Element and text location data
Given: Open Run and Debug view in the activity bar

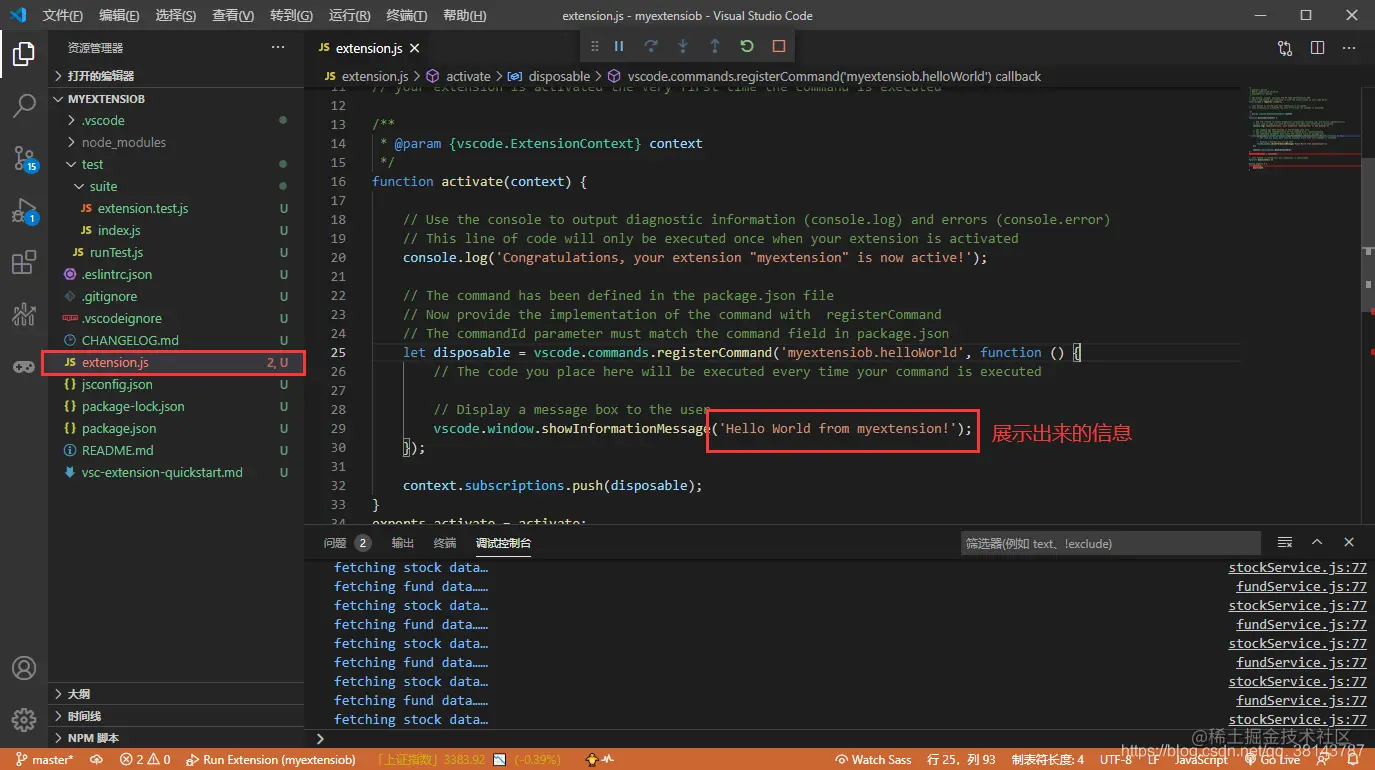Looking at the screenshot, I should 24,211.
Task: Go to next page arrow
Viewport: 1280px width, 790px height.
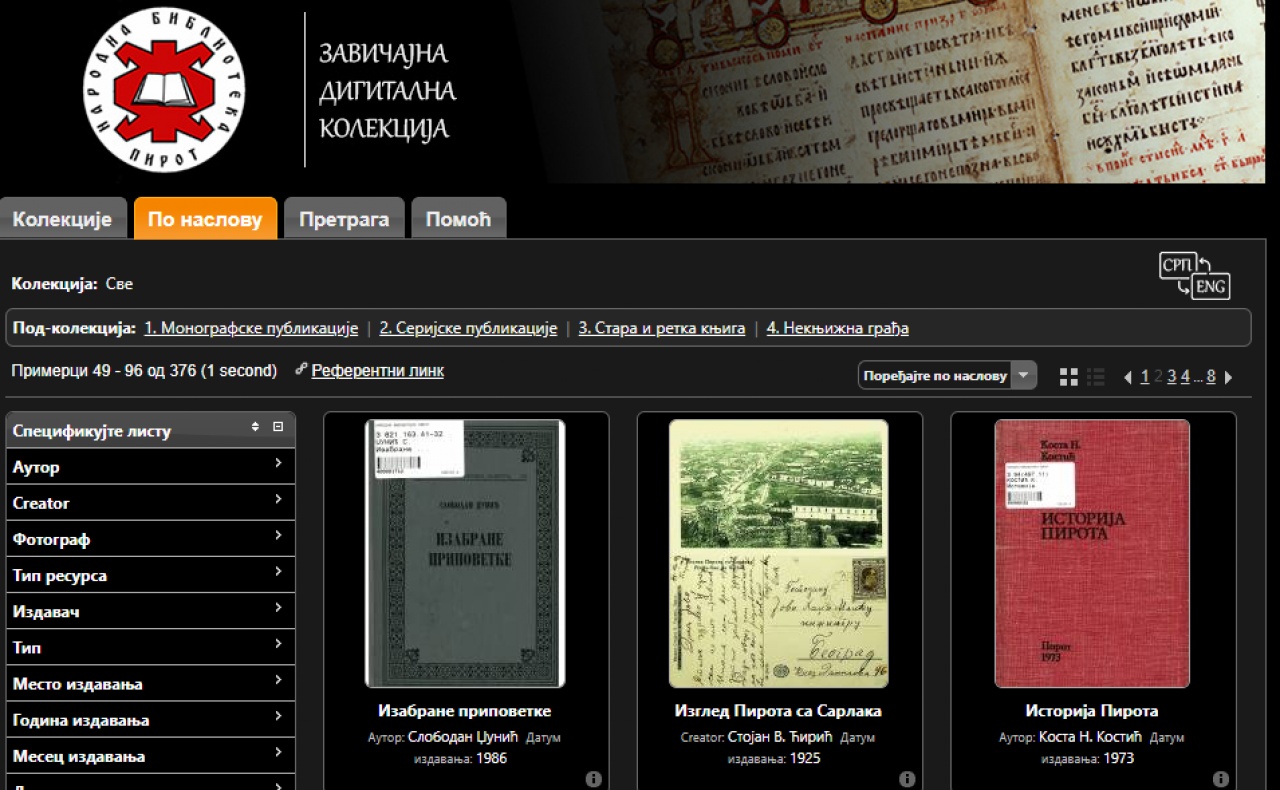Action: (1229, 378)
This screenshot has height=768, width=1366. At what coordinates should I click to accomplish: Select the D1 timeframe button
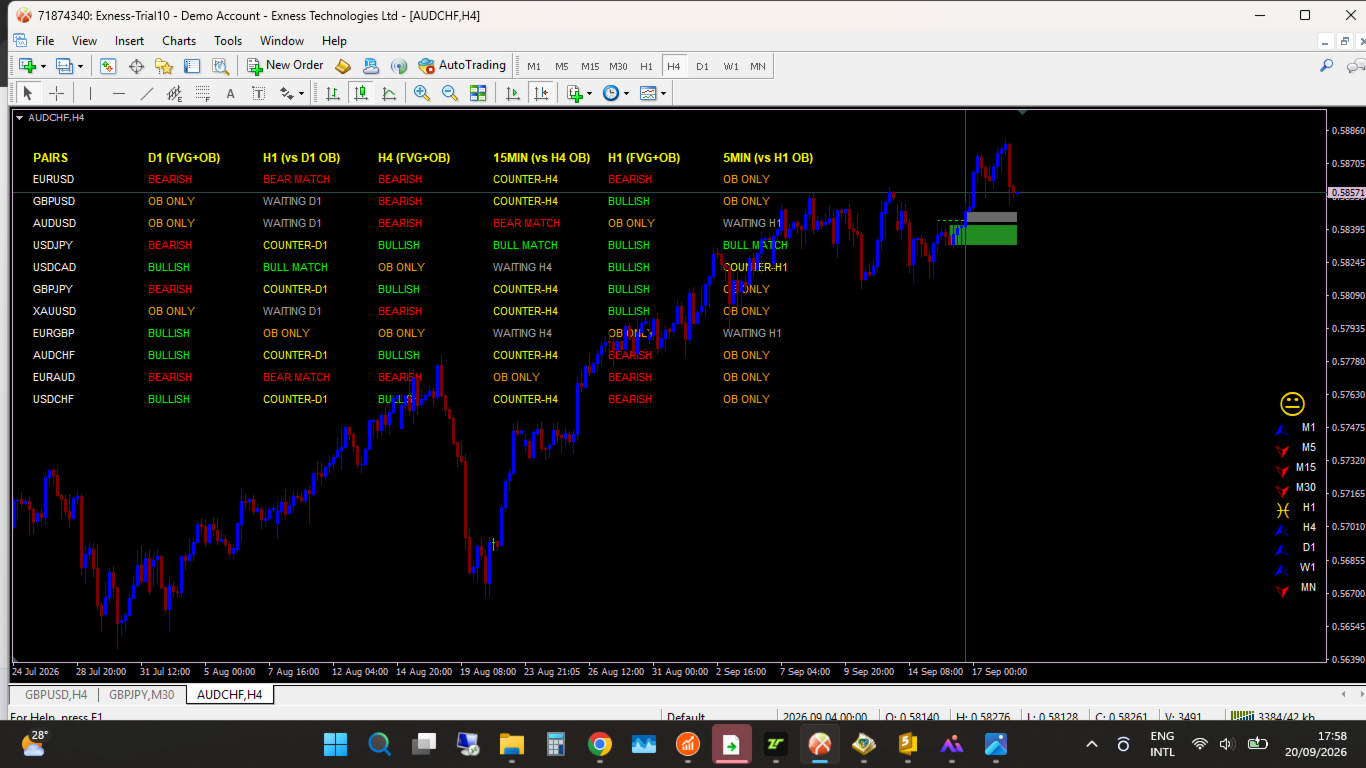[702, 66]
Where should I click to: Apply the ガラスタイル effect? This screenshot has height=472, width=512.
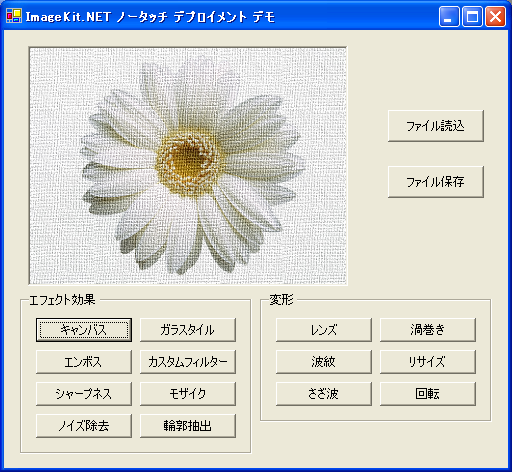(188, 330)
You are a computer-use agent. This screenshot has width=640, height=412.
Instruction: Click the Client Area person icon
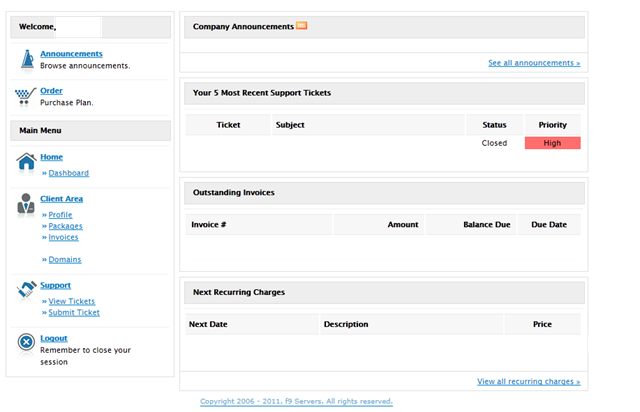point(26,204)
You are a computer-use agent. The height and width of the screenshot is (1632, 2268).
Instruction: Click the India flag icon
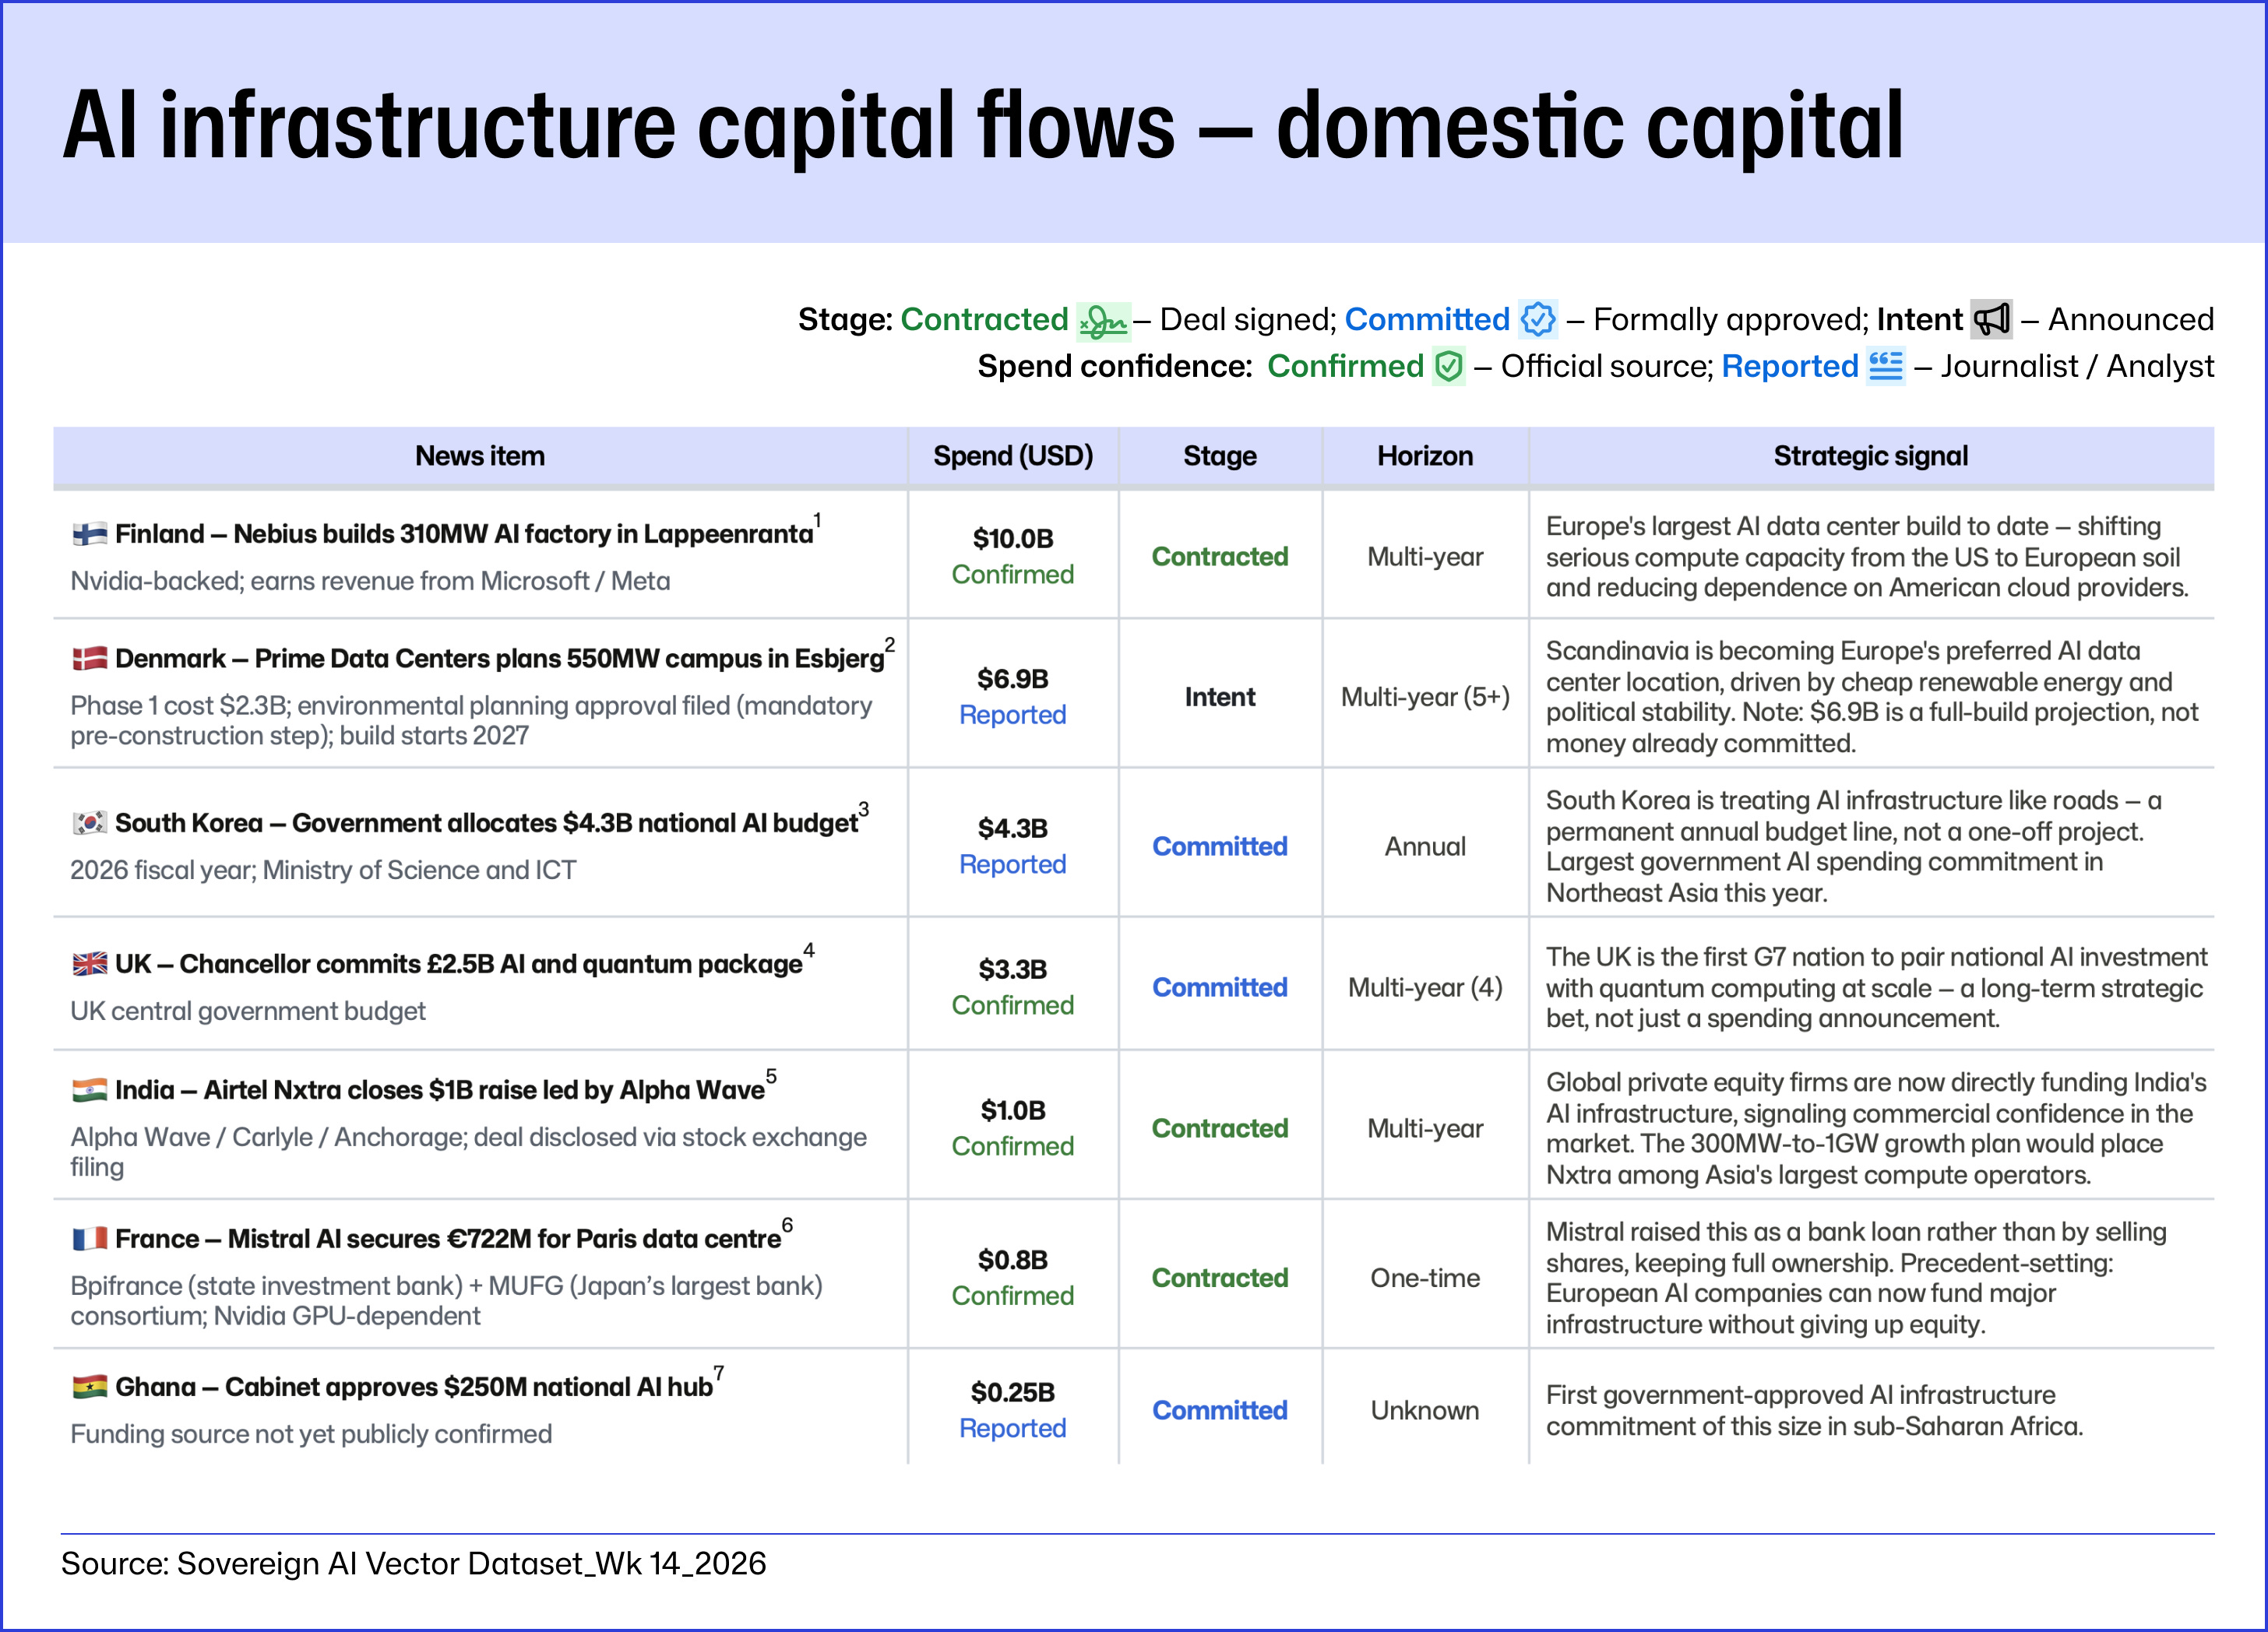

### Task objective
Can you copy every one of the lines above word for word, leaving the pictures out?

### Response below
Given: Open Run and Debug view in the activity bar

Looking at the screenshot, I should 24,211.
Task: Go to next page arrow
Viewport: 1280px width, 790px height.
Action: (1229, 378)
This screenshot has height=768, width=1366. At what coordinates should I click to accomplish: Select the D1 timeframe button
[702, 66]
Where should I click to: Apply the ガラスタイル effect? This screenshot has height=472, width=512.
(188, 330)
You are a computer-use agent. This screenshot has width=640, height=412.
Instruction: Click the Client Area person icon
point(26,204)
You are a computer-use agent. The height and width of the screenshot is (1632, 2268).
Instruction: Click the India flag icon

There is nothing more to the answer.